Adrian X: I remember ten years ago someone was showing me these video cameras with tiny lenses and you could go through an architectural model which would be pretty accurately built. Then you would get all the different views and you could create a video tape, kind of walking through the model. Small firms did video presentations for architects so they could approach potential clients. People often are not visually equipped to imagine spaces. That is also one of the attractions for architects to use CAD systems where you can built 3-dimensional models on your laptop. Using the CAD system means designing only once and printing off what you need, floor plans, 3D views, animated sequences. Then there is also the CAVE program on Silicon Graphics machines where you actually walk through these spaces in real time. The Unreal editor allows you to do this kind of work on your desktop machine with a reasonably cheap computer. You need a pretty good screen and a 3D acelerator will give you a nice presentation. All in all you need high-end consumer electronics equipment, but it is not unaffordable. These kinds of technologies are no longer so high-tech that you have to go to institutions and buy your way in, either by joining the institution or by getting grants. You can actually get this on your table at home, you can run it on a machine that you've already got. And do it yourself!
SYNWORLD: In SYNREAL you are working in two ways. One on hand the game is created to simulate a 'real' environment, on the other hand the 'unreal' part, the simulation is what makes it special. Within this split, did you build in any reality-checks?
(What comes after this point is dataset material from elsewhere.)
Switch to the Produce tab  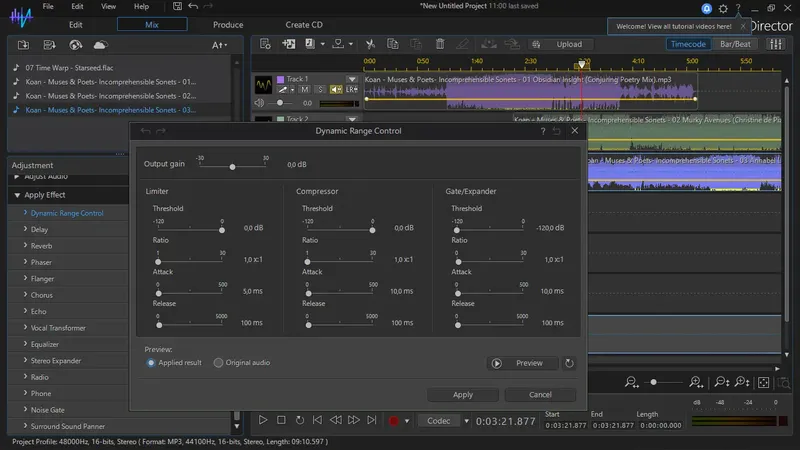click(228, 24)
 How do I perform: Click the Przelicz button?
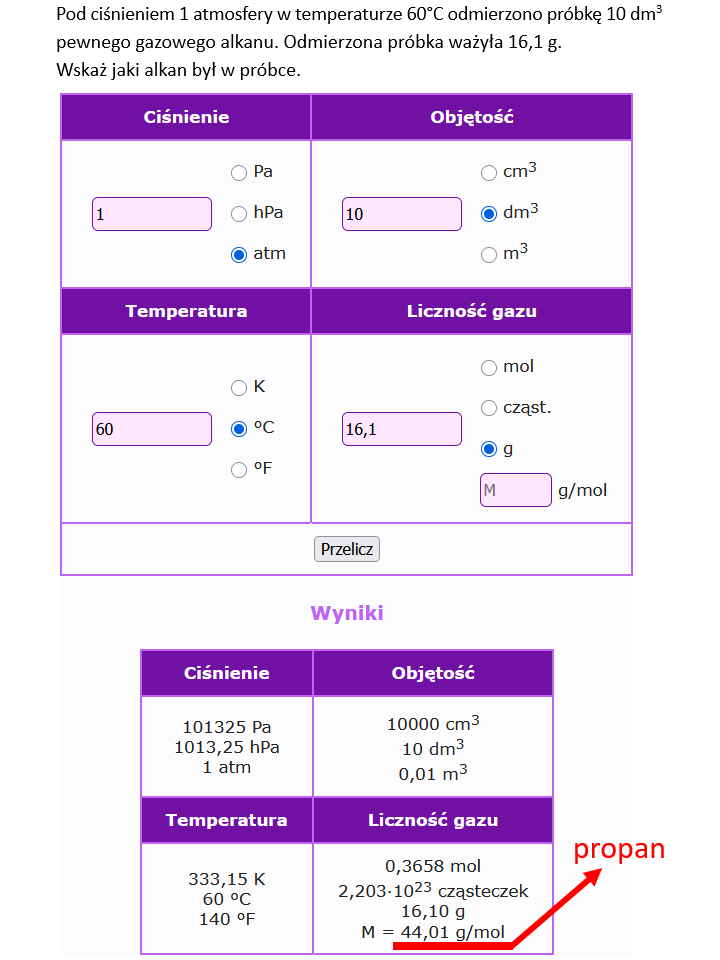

Adrian X: This question could easily lead us into several days of discussion on the cultural effects of modern media, representation versus simulation. I don't know if one can even make the distinction between representing something and simulating it. This thing on the screen is not a simulation because there is nothing real about it. You are playing with optical tricks of perspective and other things. You are basically working on a flat surface. At the same time you are working with a real space, which you carve into. I am a visual artist, so I think in those terms. You are cutting into spaces, you can move around objects, rotate objects, so you have a sculptural space. I decided for myself that it is very useful to think about it in sculptural terms. I'm building spaces which are to be looked at. People can go around them and look at them. They can be frightening spaces, they can be all kinds of different spaces. In many of these games you encounter dangerous antagonists within these areas which may kill you. And the bots we designed feature maximum aggression so they are extremely unpleasant and they are always in your face and a nuisance. But they don't have any weapons. If they had any kind of weapon you would be dead immediately unless you are one of the best players in the world. It's quite astonishing, in terms of cultural politics, what kind of objects you are being asked to create, the degree of aggression you can allocate to objects, to things, to bots. And then there are all kinds of tricks and traps, and a selection of death cries. The sociology or psychology of game noises needs to be written in a thesis. We brought our own sounds or sounds, taken from art pieces, where they have been used because they do belong to contemporary history. It's an artwork we made.